◆ ASSIGNED TASK
In the data below, one line contains "Select the Editor" and a later one contains "Task: Filter sessions by archive type icon". Print both, with every line between them, exactly and alone.

◆ MATERIAL PROVIDED

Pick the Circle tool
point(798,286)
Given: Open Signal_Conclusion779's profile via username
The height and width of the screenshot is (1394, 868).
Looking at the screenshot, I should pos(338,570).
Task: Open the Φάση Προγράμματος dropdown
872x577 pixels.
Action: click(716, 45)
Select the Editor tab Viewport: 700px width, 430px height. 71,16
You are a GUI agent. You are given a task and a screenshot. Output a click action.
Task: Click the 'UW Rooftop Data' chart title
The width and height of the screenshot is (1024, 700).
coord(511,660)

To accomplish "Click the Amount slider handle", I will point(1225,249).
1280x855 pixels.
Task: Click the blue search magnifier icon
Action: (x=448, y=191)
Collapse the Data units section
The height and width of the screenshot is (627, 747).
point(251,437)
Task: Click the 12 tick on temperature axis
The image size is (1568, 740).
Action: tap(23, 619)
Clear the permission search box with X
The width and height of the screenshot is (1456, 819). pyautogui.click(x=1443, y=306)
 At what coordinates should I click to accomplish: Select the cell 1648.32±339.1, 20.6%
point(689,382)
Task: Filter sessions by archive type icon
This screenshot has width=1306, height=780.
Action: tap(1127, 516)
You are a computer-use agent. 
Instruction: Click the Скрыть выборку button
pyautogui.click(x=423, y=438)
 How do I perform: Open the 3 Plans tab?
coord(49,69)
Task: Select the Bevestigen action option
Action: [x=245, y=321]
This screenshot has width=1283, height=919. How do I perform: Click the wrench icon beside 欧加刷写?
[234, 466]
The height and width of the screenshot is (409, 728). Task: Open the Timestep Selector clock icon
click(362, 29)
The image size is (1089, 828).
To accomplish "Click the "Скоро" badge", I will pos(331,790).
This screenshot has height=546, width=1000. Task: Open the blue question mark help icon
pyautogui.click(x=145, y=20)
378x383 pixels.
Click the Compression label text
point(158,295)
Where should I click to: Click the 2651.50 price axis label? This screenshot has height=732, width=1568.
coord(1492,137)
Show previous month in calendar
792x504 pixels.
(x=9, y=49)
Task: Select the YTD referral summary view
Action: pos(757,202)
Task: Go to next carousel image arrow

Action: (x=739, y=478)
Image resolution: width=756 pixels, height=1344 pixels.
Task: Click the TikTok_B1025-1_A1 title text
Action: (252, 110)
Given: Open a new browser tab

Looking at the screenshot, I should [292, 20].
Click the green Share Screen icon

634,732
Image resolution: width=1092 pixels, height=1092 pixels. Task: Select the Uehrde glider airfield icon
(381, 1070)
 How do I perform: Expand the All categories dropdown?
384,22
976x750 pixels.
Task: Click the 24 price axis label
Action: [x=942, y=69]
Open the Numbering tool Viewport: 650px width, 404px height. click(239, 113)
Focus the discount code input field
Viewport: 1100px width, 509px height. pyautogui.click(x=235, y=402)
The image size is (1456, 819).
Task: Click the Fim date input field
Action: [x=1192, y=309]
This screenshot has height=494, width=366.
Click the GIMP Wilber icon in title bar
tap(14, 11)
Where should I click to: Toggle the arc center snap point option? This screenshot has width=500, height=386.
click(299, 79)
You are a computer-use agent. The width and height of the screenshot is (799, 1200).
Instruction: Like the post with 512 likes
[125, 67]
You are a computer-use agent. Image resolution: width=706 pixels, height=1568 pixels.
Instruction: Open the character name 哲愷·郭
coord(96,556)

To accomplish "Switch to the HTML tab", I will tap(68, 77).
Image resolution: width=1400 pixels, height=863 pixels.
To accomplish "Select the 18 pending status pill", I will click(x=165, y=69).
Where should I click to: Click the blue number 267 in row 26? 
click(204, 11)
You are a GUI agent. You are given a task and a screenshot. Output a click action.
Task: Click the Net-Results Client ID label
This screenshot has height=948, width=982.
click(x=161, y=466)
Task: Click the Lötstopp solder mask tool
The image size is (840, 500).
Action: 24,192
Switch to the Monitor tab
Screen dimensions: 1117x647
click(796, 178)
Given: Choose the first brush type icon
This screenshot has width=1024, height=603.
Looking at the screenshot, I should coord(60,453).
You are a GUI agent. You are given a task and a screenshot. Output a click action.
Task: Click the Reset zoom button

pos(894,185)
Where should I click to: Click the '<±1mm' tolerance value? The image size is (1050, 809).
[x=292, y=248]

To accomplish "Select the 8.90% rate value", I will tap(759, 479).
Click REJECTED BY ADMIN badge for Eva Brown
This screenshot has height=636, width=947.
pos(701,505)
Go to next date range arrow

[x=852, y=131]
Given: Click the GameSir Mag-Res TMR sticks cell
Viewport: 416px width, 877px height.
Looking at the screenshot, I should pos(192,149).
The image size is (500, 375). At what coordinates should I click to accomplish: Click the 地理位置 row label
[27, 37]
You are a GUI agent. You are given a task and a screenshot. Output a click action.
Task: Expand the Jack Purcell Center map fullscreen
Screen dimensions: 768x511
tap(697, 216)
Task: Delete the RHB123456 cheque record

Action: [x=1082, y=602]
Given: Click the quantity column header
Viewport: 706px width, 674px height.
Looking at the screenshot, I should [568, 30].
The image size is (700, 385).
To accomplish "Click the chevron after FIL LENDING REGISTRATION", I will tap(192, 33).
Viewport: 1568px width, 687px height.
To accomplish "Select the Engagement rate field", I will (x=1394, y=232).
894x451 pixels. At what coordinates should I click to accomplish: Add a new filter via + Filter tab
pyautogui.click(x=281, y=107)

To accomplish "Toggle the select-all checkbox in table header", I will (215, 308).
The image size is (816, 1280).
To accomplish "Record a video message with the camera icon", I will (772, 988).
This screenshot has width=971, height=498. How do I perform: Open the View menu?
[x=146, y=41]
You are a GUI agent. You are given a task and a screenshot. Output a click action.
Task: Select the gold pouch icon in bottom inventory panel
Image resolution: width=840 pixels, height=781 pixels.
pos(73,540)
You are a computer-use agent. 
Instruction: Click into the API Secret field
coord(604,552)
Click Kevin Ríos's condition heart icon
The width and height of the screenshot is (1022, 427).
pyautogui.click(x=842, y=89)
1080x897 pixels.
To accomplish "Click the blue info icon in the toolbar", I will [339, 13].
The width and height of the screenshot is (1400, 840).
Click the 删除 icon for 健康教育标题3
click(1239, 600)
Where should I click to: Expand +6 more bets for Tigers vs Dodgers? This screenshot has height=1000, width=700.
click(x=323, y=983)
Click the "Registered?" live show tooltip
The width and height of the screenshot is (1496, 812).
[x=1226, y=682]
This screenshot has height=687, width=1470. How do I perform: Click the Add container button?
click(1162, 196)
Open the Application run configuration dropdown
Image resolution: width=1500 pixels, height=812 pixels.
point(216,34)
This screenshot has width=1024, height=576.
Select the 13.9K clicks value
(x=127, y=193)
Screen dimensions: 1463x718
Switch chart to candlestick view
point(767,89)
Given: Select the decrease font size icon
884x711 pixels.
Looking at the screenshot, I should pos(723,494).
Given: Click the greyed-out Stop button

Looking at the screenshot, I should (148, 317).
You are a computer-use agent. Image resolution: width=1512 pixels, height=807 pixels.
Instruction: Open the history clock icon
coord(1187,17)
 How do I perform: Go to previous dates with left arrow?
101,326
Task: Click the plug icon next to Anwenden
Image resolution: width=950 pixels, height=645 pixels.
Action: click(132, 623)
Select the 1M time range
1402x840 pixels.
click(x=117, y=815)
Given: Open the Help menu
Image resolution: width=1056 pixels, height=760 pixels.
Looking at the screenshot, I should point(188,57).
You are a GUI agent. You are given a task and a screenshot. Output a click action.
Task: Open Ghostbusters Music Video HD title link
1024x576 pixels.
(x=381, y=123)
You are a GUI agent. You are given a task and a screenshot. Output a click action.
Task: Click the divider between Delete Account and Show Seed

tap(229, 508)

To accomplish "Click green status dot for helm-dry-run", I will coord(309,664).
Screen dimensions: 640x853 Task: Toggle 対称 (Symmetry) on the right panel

◆ YOUR RESPONSE
Select the Editor tab Viewport: 700px width, 430px height. 71,16
You are a GUI agent. You are given a task and a screenshot. Output a click action.
Task: Click the 'UW Rooftop Data' chart title
The width and height of the screenshot is (1024, 700).
coord(511,660)

To accomplish "Click the Amount slider handle", I will point(1225,249).
1280x855 pixels.
Task: Click the blue search magnifier icon
Action: (x=448, y=191)
Collapse the Data units section
The height and width of the screenshot is (627, 747).
point(251,437)
Task: Click the 12 tick on temperature axis
The image size is (1568, 740).
Action: tap(23, 619)
Clear the permission search box with X
The width and height of the screenshot is (1456, 819). pyautogui.click(x=1443, y=306)
 At what coordinates should I click to accomplish: Select the cell 1648.32±339.1, 20.6%
point(689,382)
Task: Filter sessions by archive type icon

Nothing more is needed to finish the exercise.